**** Data

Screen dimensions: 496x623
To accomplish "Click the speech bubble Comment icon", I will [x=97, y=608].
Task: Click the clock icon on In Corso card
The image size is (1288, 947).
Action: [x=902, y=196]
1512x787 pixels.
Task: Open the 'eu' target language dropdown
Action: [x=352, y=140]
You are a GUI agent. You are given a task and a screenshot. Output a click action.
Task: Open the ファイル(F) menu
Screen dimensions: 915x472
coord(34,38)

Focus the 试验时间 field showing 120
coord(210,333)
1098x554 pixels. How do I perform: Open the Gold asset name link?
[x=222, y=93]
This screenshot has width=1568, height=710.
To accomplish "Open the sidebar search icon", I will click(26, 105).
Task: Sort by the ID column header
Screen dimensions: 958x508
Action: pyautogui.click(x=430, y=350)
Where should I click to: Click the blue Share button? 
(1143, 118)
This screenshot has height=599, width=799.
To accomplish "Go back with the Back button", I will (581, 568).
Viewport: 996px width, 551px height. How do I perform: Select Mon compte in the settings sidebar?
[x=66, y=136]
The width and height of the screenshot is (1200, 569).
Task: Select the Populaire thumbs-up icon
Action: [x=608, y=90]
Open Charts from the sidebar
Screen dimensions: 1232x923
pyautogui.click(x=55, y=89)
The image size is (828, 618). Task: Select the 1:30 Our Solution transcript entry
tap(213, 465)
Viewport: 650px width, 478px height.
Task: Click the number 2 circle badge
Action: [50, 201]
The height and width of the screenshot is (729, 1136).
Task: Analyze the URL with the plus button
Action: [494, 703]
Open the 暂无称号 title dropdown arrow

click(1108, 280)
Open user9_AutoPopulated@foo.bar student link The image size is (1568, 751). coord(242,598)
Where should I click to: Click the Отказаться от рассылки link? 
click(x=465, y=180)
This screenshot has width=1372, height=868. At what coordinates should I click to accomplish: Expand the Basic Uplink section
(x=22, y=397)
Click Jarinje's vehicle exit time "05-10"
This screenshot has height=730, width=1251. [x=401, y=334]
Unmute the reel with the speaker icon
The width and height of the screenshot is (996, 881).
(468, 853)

********

Task details – Render the records above as a Markdown table with two columns, Row and Line. Give each line its own numbered row, and leave out the blank lines.

Answer to the problem –
| Row | Line |
|---|---|
| 1 | Screen dimensions: 496x623 |
| 2 | To accomplish "Click the speech bubble Comment icon", I will [x=97, y=608]. |
| 3 | Task: Click the clock icon on In Corso card |
| 4 | The image size is (1288, 947). |
| 5 | Action: [x=902, y=196] |
| 6 | 1512x787 pixels. |
| 7 | Task: Open the 'eu' target language dropdown |
| 8 | Action: [x=352, y=140] |
| 9 | You are a GUI agent. You are given a task and a screenshot. Output a click action. |
| 10 | Task: Open the ファイル(F) menu |
| 11 | Screen dimensions: 915x472 |
| 12 | coord(34,38) |
| 13 | Focus the 试验时间 field showing 120 |
| 14 | coord(210,333) |
| 15 | 1098x554 pixels. How do I perform: Open the Gold asset name link? |
| 16 | [x=222, y=93] |
| 17 | This screenshot has width=1568, height=710. |
| 18 | To accomplish "Open the sidebar search icon", I will click(26, 105). |
| 19 | Task: Sort by the ID column header |
| 20 | Screen dimensions: 958x508 |
| 21 | Action: pyautogui.click(x=430, y=350) |
| 22 | Where should I click to: Click the blue Share button?  |
| 23 | (1143, 118) |
| 24 | This screenshot has height=599, width=799. |
| 25 | To accomplish "Go back with the Back button", I will (581, 568). |
| 26 | Viewport: 996px width, 551px height. How do I perform: Select Mon compte in the settings sidebar? |
| 27 | [x=66, y=136] |
| 28 | The width and height of the screenshot is (1200, 569). |
| 29 | Task: Select the Populaire thumbs-up icon |
| 30 | Action: [x=608, y=90] |
| 31 | Open Charts from the sidebar |
| 32 | Screen dimensions: 1232x923 |
| 33 | pyautogui.click(x=55, y=89) |
| 34 | The image size is (828, 618). Task: Select the 1:30 Our Solution transcript entry |
| 35 | tap(213, 465) |
| 36 | Viewport: 650px width, 478px height. |
| 37 | Task: Click the number 2 circle badge |
| 38 | Action: [50, 201] |
| 39 | The height and width of the screenshot is (729, 1136). |
| 40 | Task: Analyze the URL with the plus button |
| 41 | Action: [494, 703] |
| 42 | Open the 暂无称号 title dropdown arrow |
| 43 | click(1108, 280) |
| 44 | Open user9_AutoPopulated@foo.bar student link The image size is (1568, 751). coord(242,598) |
| 45 | Where should I click to: Click the Отказаться от рассылки link?  |
| 46 | click(x=465, y=180) |
| 47 | This screenshot has width=1372, height=868. At what coordinates should I click to accomplish: Expand the Basic Uplink section |
| 48 | (x=22, y=397) |
| 49 | Click Jarinje's vehicle exit time "05-10" |
| 50 | This screenshot has height=730, width=1251. [x=401, y=334] |
| 51 | Unmute the reel with the speaker icon |
| 52 | The width and height of the screenshot is (996, 881). |
| 53 | (468, 853) |